다중 에이전트 강화학습은 언제 LLM 워크플로우를 향상시키는가? 워크플로우, 규모, 그리고 정책 공유의 절충점

초록

멀티에이전트 LLM 워크플로우는 추론을 전문 역할로 분배하여 최종 작업 정확도를 향상시키지만, 강화 학습을 통해 이러한 역할들을 공동으로 훈련하는 과정은 이해가 부족한 방식으로 불안정합니다. 우리는 멀티에이전트 LLM 워크플로우의 종단간(end-to-end) RL 훈련이 기본 모델 대비 언제 향상되는지 연구하며, 모든 역할이 하나의 정책을 업데이트하는 공유 정책(Shared-Policy) 훈련과 각 역할이 고유한 파라미터를 가지는 분리 정책(Isolated-Policy) 훈련을 비교합니다. 실험 매트릭스는 Eval-Opt, Voting, Orch-Workers 워크플로우, 수학 및 코드 작업, 그리고 세 가지 모델 규모(0.6B, 1.7B, 4B)를 포괄합니다. 우리는 멀티에이전트 RL이 일반적으로 기본 모델보다 향상되지만, 그 이득은 정책 공유 자체가 아니라 워크플로우, 작업, 규모에 복합적으로 의존함을 발견했습니다. 분리 정책은 더 높은 최고 정확도에 도달하는 경향이 있지만 더 자주 최종 정확도 절벽(terminal accuracy cliff)에서 떨어지는 반면, 공유 정책 훈련은 실패를 제거하지 않습니다. 대신 실패를 질적으로 다른 패턴으로 재분배합니다. 그런 다음, 워크플로우 토폴로지와 정책 라우팅에 의해 유도된 역할 수준의 그래디언트 동역학(role-level gradient dynamics)을 통해 이러한 패턴 중 가장 강력한 것을 설명합니다. 분리 정책 하에서는, 공유 프롬프트에 대한 병렬 동일 역할 에이전트(parallel same-role agents)가 역할별 그래디언트를 증폭시켜 Voting 및 Orch-Workers 워크플로우에서 최종 성능 저하를 유발합니다. 공유 정책 하에서는, 비대칭적 단계별 그래디언트 질량(asymmetric per-step gradient mass)으로 인해 공유 정책이 지배적 역할(dominant role)에 포획되어 작업 및 워크플로우에 따라 서로 다른 실패 양상을 생성합니다. 종합하면, 실험적 지도와 그 기저 메커니즘은 정책 공유가 균일한 안정성을 제공하기보다는 훈련 압력을 다른 경로로 라우팅함을 보여주며, 이는 워크플로우 및 작업 조건에 따른 트레이드오프를 수반하는 설계 선택임을 시사합니다.

English

Multi-agent LLM workflows route inference through specialized roles to lift end-task accuracy, but jointly training those roles with reinforcement learning is unstable in ways that are poorly understood.
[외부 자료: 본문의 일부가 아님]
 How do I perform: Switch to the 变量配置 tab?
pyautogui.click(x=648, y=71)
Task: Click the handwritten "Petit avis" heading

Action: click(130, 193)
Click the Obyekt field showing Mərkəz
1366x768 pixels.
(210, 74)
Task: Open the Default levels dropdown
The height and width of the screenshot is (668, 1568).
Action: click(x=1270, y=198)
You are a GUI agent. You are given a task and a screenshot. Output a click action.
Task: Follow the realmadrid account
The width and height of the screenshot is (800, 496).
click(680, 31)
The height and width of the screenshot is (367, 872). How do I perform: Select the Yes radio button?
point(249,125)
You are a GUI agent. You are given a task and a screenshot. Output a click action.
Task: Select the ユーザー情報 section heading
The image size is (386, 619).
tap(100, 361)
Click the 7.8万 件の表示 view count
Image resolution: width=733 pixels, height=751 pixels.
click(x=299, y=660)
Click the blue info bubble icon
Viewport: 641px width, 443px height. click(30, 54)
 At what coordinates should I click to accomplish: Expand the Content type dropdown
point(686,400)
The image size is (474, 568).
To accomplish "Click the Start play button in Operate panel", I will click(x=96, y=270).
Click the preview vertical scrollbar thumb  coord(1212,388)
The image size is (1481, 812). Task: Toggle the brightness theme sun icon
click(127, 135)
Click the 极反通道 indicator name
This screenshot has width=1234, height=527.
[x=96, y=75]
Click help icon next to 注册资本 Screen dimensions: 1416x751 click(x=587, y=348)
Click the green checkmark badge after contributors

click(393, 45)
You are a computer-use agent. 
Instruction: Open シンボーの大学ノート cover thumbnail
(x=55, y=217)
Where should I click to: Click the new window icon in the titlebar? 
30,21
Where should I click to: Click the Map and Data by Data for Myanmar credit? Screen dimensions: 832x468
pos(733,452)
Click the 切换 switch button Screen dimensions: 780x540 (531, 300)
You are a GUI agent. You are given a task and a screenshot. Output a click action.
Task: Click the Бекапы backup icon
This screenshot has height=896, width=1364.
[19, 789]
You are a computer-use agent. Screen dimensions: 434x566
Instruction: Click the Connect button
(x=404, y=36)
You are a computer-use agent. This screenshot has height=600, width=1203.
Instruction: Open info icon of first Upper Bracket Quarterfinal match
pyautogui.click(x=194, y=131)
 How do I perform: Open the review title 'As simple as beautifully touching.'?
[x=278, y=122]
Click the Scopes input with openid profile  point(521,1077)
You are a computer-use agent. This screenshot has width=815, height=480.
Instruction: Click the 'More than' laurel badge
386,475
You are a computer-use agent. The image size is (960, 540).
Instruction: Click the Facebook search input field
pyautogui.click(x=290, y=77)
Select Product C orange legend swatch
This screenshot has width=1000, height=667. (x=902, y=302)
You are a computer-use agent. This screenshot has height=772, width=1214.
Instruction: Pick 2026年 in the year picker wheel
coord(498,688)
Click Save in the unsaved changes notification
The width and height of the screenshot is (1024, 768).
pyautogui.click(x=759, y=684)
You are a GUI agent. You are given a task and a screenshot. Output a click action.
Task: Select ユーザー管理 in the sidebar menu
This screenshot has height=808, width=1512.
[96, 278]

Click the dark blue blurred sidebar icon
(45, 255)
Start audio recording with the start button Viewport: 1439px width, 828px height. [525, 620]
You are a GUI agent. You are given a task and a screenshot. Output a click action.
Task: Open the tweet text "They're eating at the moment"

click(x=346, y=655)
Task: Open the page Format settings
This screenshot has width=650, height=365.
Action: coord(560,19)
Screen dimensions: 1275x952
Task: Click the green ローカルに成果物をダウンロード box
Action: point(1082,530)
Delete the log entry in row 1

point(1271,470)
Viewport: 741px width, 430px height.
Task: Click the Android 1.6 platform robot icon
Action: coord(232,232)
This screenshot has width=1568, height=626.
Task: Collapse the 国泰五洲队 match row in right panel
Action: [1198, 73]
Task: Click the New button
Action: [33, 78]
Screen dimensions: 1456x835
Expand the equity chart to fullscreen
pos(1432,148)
We study when end-to-end RL training of multi-agent LLM workflows improves over their base models, comparing Shared-Policy training, where all roles update one policy, with Isolated-Policy training, where each role has its own parameters. Our experimental matrix spans Eval-Opt, Voting, and Orch-Workers workflows, math and code tasks, and three model scales (0.6B, 1.7B, 4B). We find that multi-agent RL usually improves over base models, but gains depend jointly on workflow, task, and scale, not on policy sharing alone. Isolated-Policy tends to reach higher peak accuracy yet more often falls off a terminal accuracy cliff, while Shared-Policy training does not eliminate failure; it redistributes failure into qualitatively different patterns. We then explain the strongest of these patterns through role-level gradient dynamics induced by workflow topology and policy routing: under Isolated-Policy, parallel same-role agents on shared prompts amplify per-role gradients and drive terminal degradation in Voting and Orch-Workers workflows; under Shared-Policy, asymmetric per-step gradient mass causes the shared policy to be captured by the dominant role, producing different failure signatures by task and workflow. Together, the empirical map and its underlying mechanisms show that policy sharing routes training pressure through different channels rather than offering uniform stability, making it a design choice with workflow- and task-conditional tradeoffs.